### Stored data
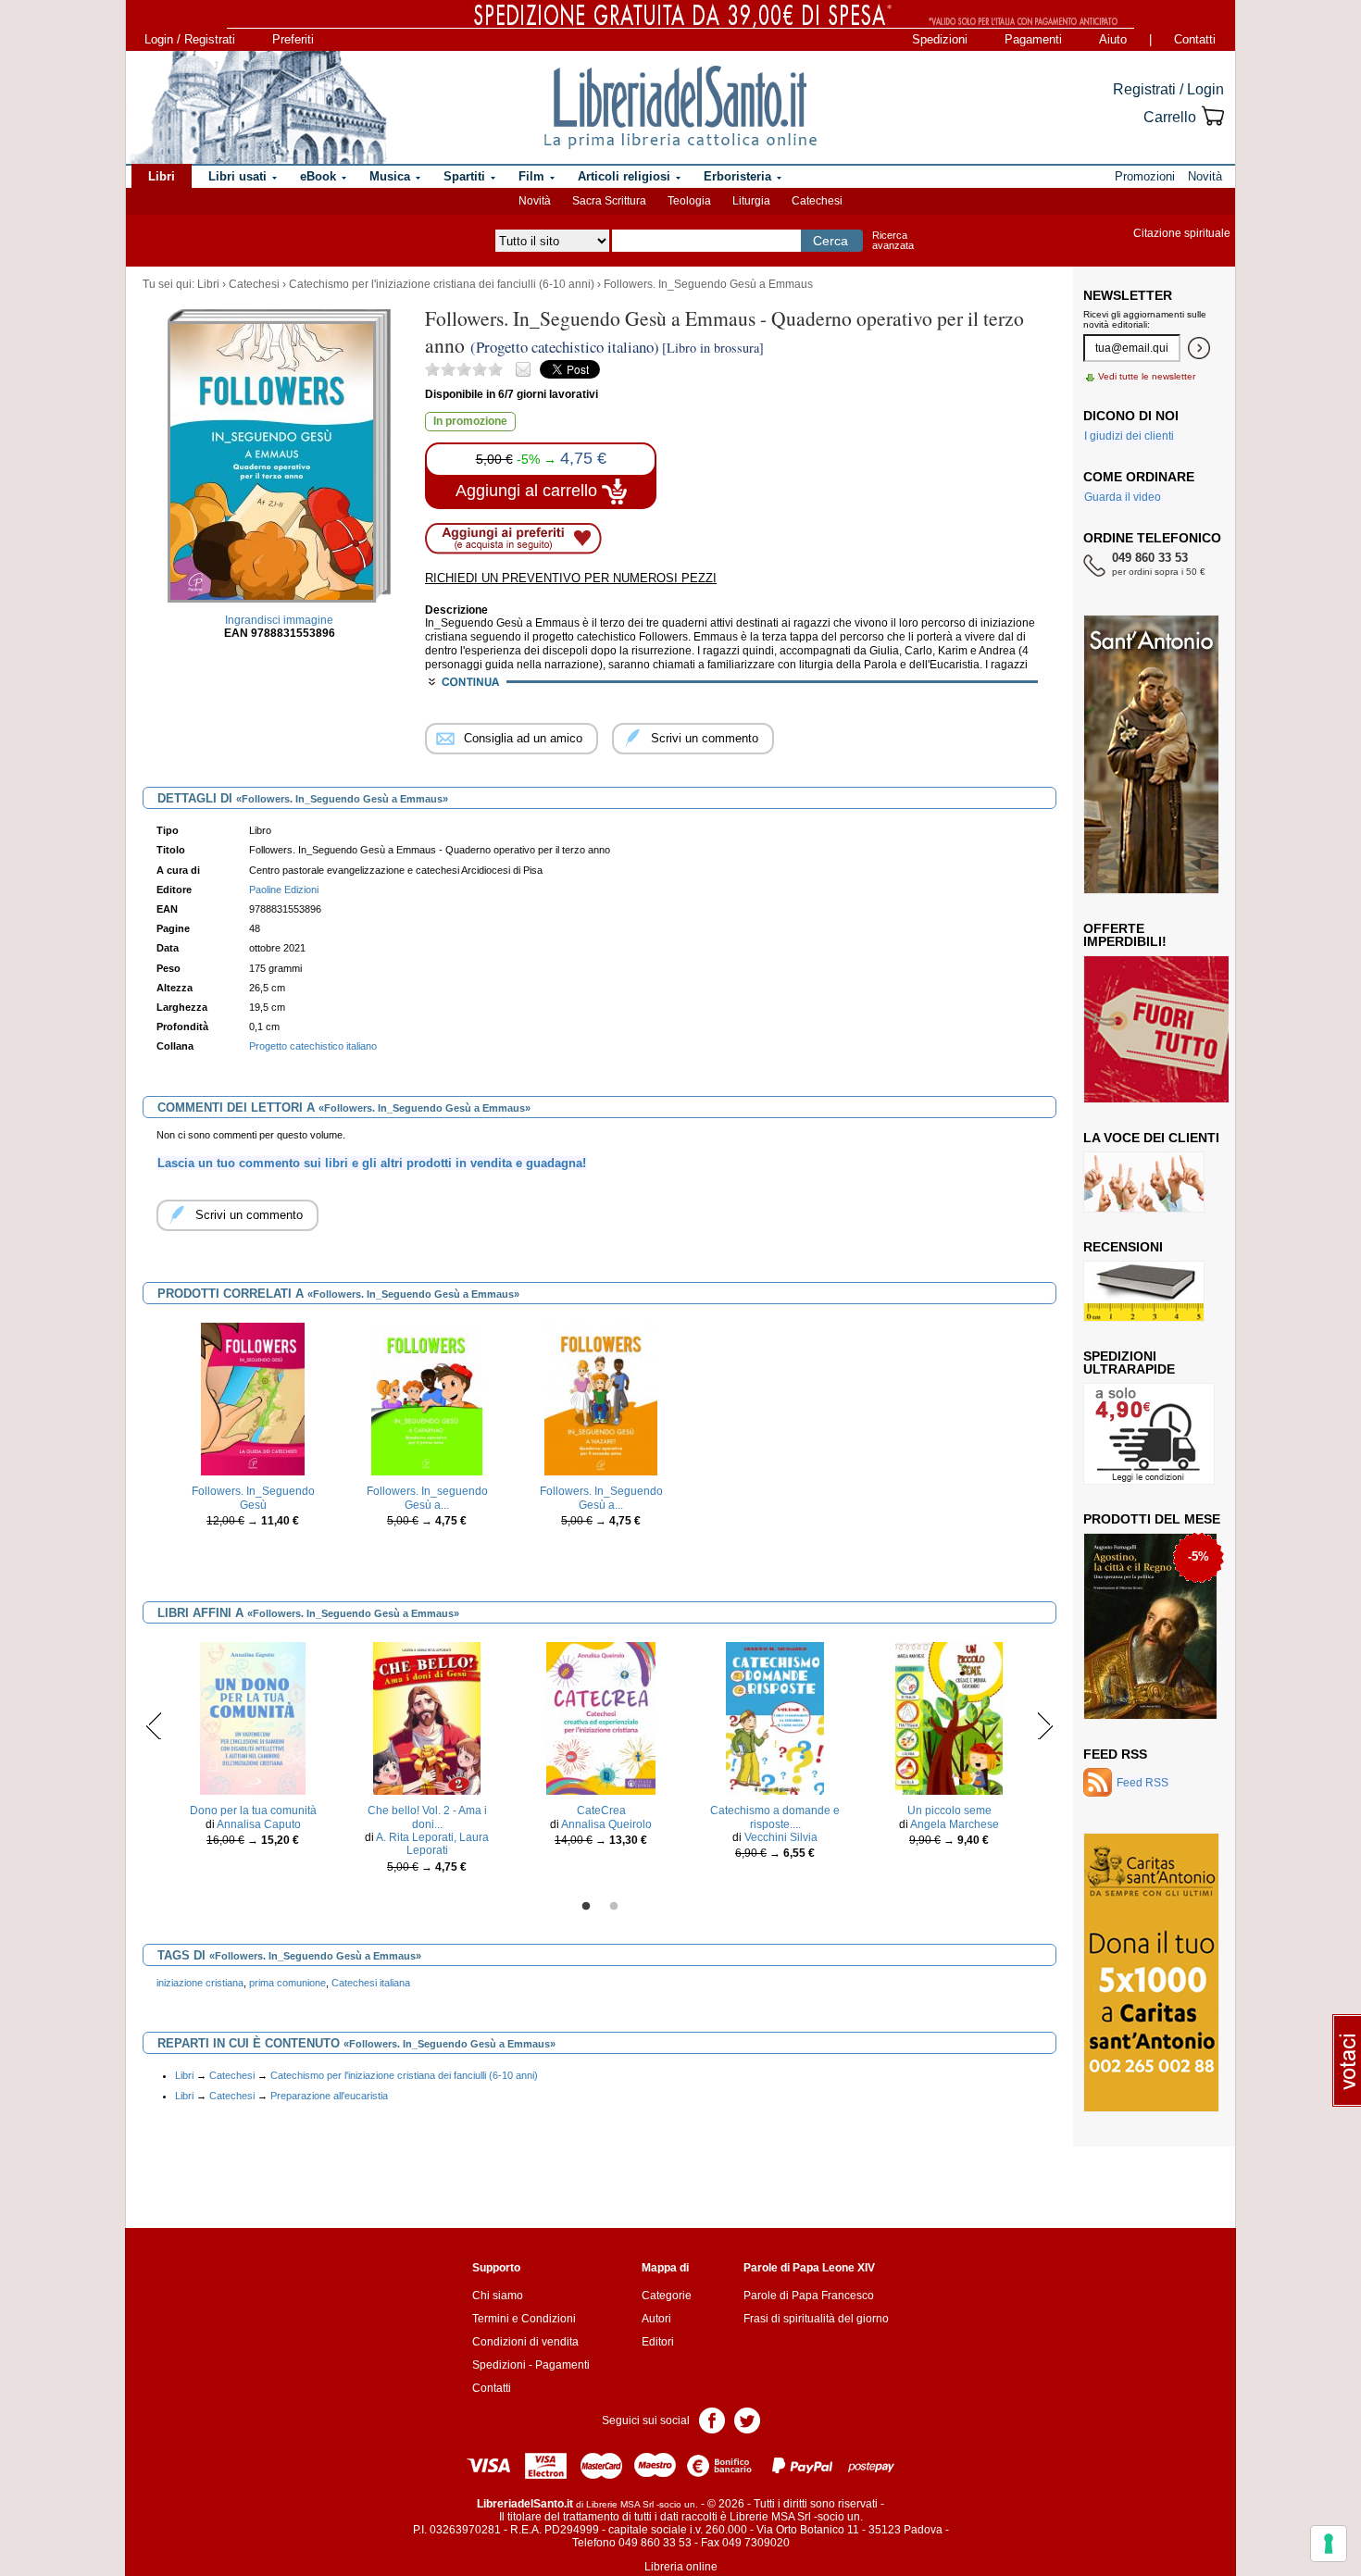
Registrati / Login (1168, 89)
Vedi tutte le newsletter (1146, 376)
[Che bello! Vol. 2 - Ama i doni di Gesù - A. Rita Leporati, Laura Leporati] (427, 1717)
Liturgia (751, 200)
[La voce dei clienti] (1144, 1181)
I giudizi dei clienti (1129, 435)
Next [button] (1044, 1725)
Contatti (1195, 39)
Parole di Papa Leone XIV (809, 2267)
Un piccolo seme (949, 1810)
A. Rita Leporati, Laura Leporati (432, 1844)
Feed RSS (1115, 1754)
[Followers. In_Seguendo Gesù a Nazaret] (600, 1398)
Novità (534, 200)
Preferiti (293, 39)
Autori (656, 2318)
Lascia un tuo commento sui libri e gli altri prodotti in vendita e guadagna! (371, 1163)
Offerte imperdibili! (1125, 935)
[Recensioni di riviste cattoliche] (1144, 1290)
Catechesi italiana (370, 1982)
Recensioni (1123, 1246)
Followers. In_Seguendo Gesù (253, 1498)
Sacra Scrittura (609, 200)
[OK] (1199, 348)
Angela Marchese (954, 1824)
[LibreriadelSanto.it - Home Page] (680, 107)
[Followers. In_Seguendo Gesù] (253, 1398)
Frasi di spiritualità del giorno (816, 2318)
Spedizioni (940, 39)
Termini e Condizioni (524, 2318)
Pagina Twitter (747, 2419)
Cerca (830, 240)
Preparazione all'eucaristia (329, 2095)
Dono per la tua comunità (253, 1810)
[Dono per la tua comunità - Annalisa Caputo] (253, 1717)
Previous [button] (154, 1725)
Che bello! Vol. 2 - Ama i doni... (427, 1817)
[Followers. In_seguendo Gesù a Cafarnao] (426, 1398)
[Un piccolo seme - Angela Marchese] (949, 1717)
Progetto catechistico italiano (313, 1046)
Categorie (667, 2295)
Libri (208, 284)
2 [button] (614, 1907)
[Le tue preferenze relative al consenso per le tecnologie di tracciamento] (1328, 2543)
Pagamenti (1033, 39)
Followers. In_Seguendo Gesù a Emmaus (708, 284)
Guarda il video (1122, 497)
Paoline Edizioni (283, 889)
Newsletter (1127, 295)
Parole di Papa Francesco (808, 2295)
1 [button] (586, 1907)
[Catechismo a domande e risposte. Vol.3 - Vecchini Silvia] (775, 1717)
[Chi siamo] (257, 107)
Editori (658, 2341)
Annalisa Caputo (259, 1824)
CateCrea (601, 1810)
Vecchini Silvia (781, 1837)
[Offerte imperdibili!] (1162, 1028)
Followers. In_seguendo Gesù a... (427, 1498)
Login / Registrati (189, 39)
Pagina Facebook (712, 2419)
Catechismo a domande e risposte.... (775, 1817)
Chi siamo (497, 2295)
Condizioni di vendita (525, 2341)
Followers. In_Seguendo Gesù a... (601, 1498)
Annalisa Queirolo (606, 1824)
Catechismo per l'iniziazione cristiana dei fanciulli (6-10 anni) (441, 284)
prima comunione (287, 1982)
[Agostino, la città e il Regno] (1150, 1625)
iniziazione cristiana (199, 1982)
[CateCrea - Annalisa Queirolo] (600, 1717)
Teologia (689, 200)
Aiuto (1113, 39)
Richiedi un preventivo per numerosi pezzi (571, 578)
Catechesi (817, 200)
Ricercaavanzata (893, 240)
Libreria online (681, 2566)
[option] (253, 1447)
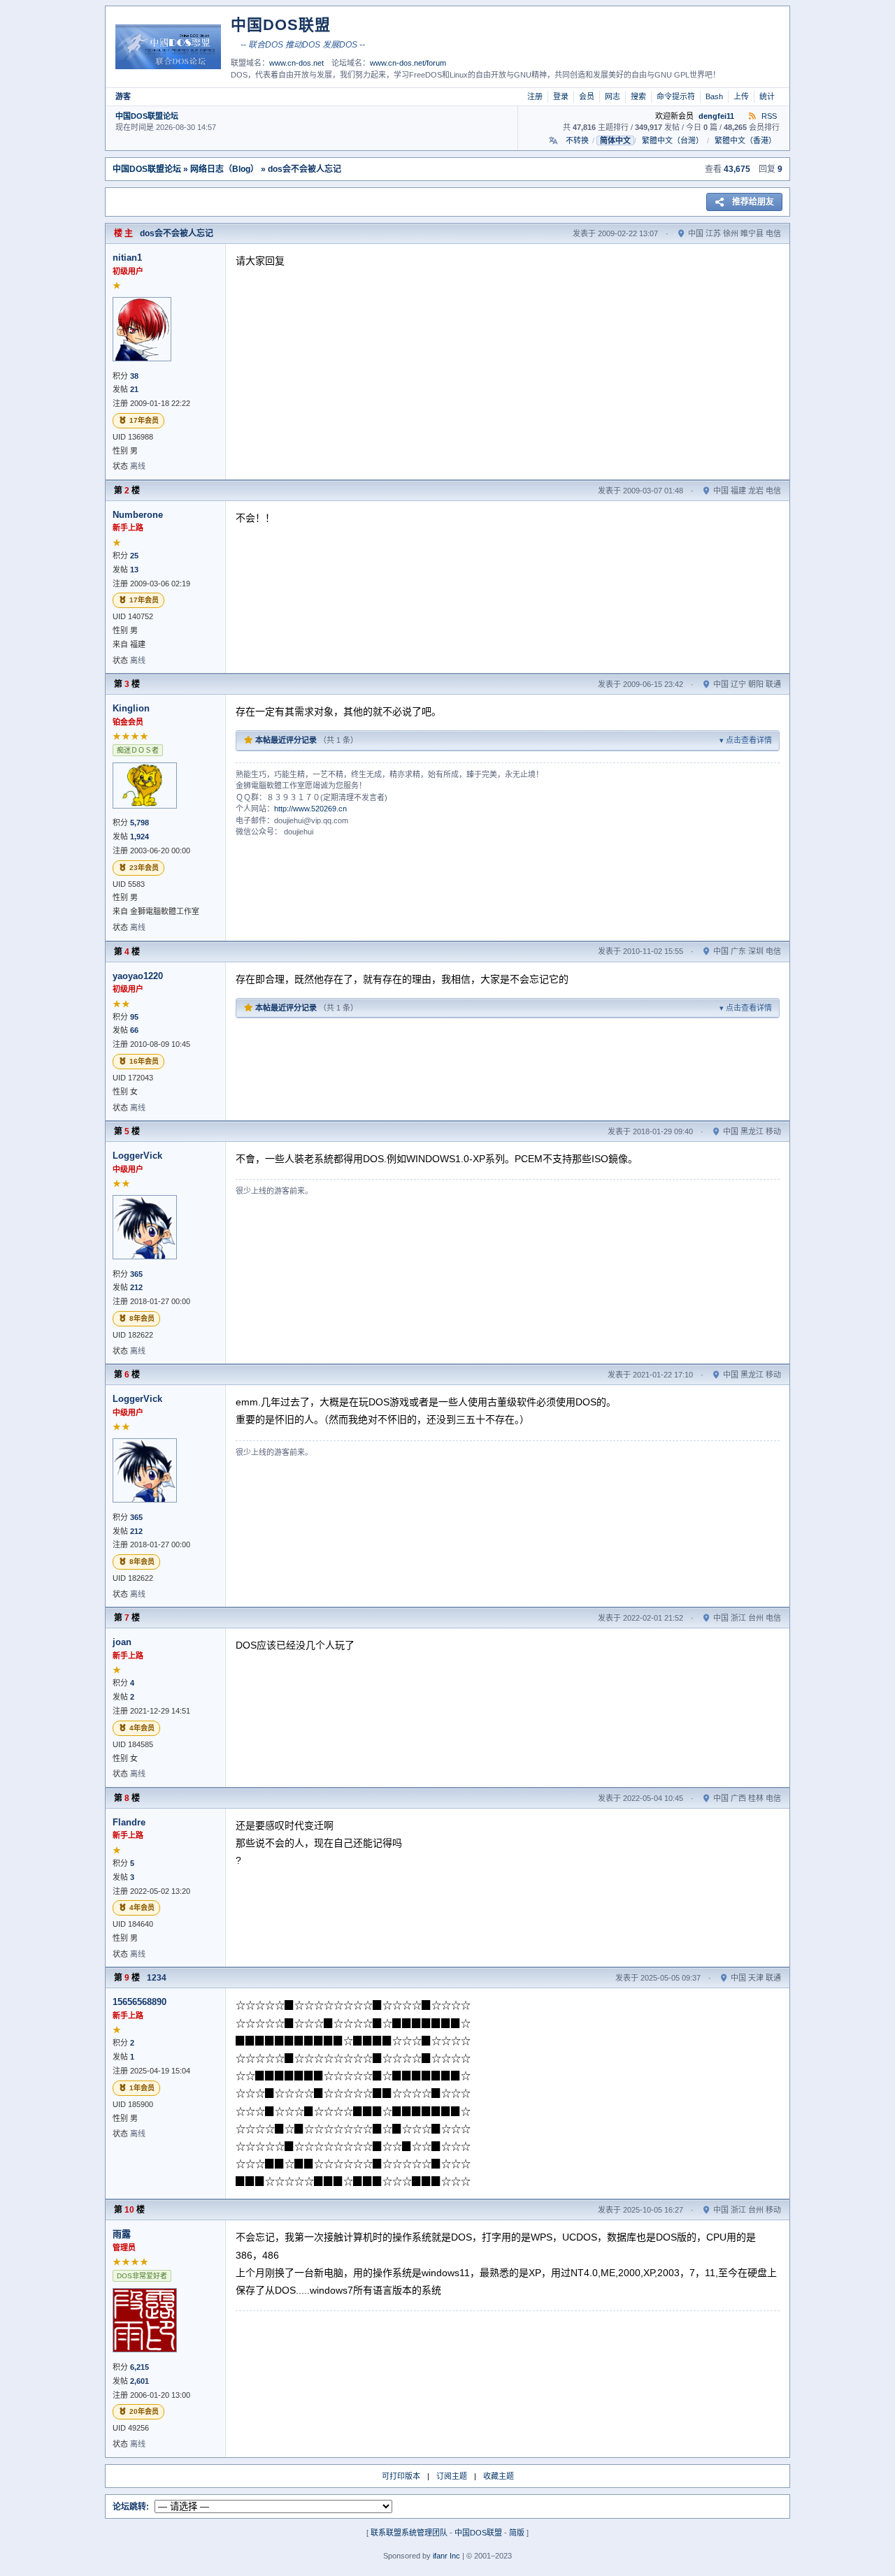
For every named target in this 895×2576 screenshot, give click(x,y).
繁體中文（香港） (745, 140)
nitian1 (127, 257)
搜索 (638, 96)
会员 (586, 96)
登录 (560, 96)
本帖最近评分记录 (512, 740)
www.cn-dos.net (296, 63)
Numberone (138, 514)
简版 (516, 2532)
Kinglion (131, 708)
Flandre (129, 1822)
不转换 (577, 140)
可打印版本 (401, 2476)
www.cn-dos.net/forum (408, 63)
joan (122, 1642)
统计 (767, 96)
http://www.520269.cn (310, 808)
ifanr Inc (446, 2556)
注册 (535, 96)
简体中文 (615, 140)
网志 (612, 96)
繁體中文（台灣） (672, 140)
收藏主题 (498, 2476)
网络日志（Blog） (224, 169)
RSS (768, 116)
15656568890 (139, 2002)
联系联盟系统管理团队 (409, 2532)
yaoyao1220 (138, 976)
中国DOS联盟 (478, 2532)
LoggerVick (137, 1155)
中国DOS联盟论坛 (146, 116)
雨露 (122, 2234)
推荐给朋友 (753, 202)
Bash (714, 96)
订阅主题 (451, 2476)
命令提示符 (676, 96)
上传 (741, 96)
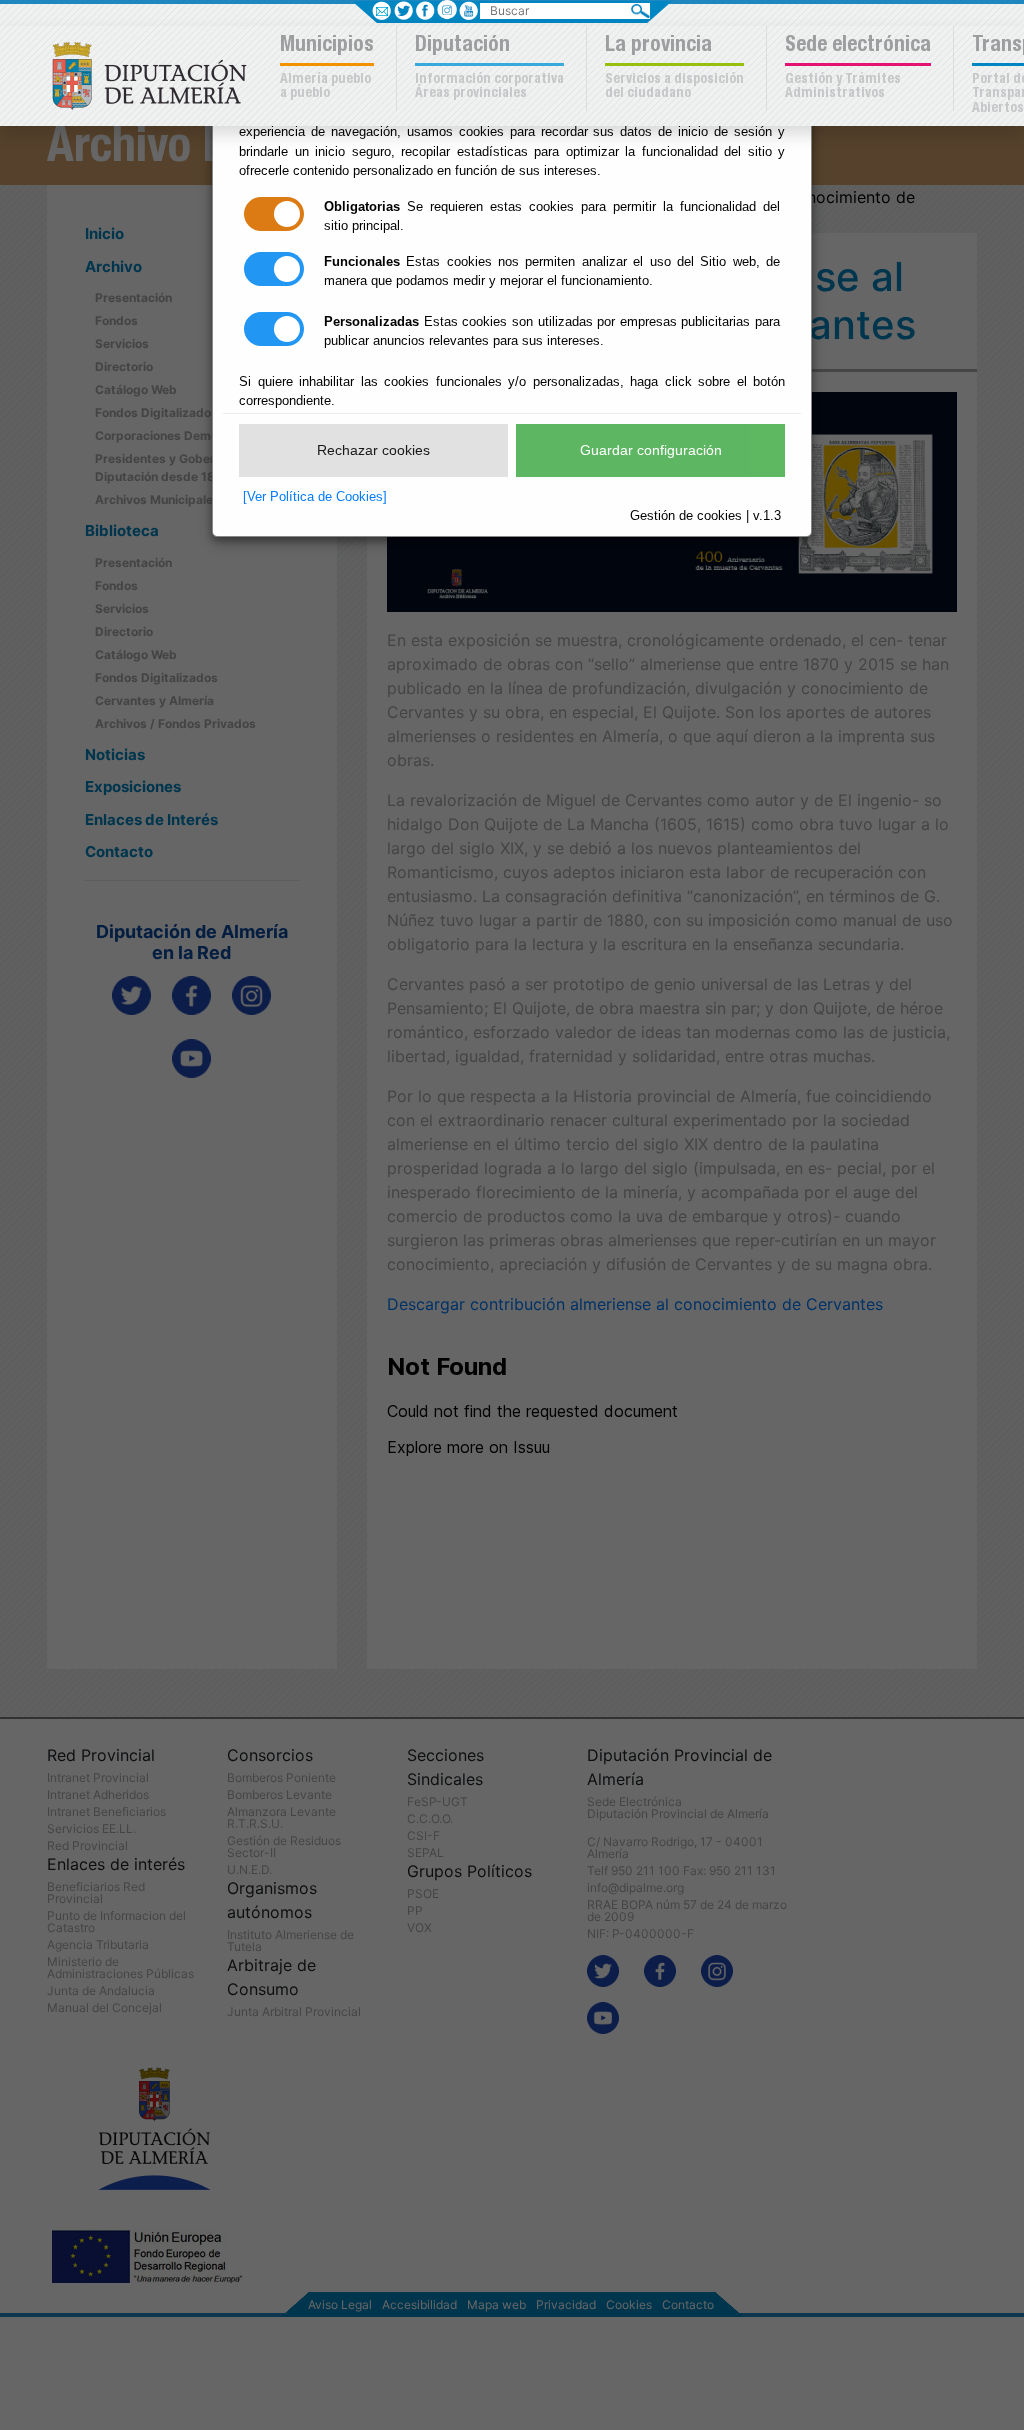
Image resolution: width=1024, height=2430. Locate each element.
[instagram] (446, 10)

### Your goal
Retyping should start at the first line of the data above and stop after the line with "A. Rita Leporati, Laura Leporati (432, 1844)", and no picture should be included.

### Answer to the problem
Registrati / Login (1168, 89)
Vedi tutte le newsletter (1146, 376)
[Che bello! Vol. 2 - Ama i doni di Gesù - A. Rita Leporati, Laura Leporati] (427, 1717)
Liturgia (751, 200)
[La voce dei clienti] (1144, 1181)
I giudizi dei clienti (1129, 435)
Next [button] (1044, 1725)
Contatti (1195, 39)
Parole di Papa Leone XIV (809, 2267)
Un piccolo seme (949, 1810)
A. Rita Leporati, Laura Leporati (432, 1844)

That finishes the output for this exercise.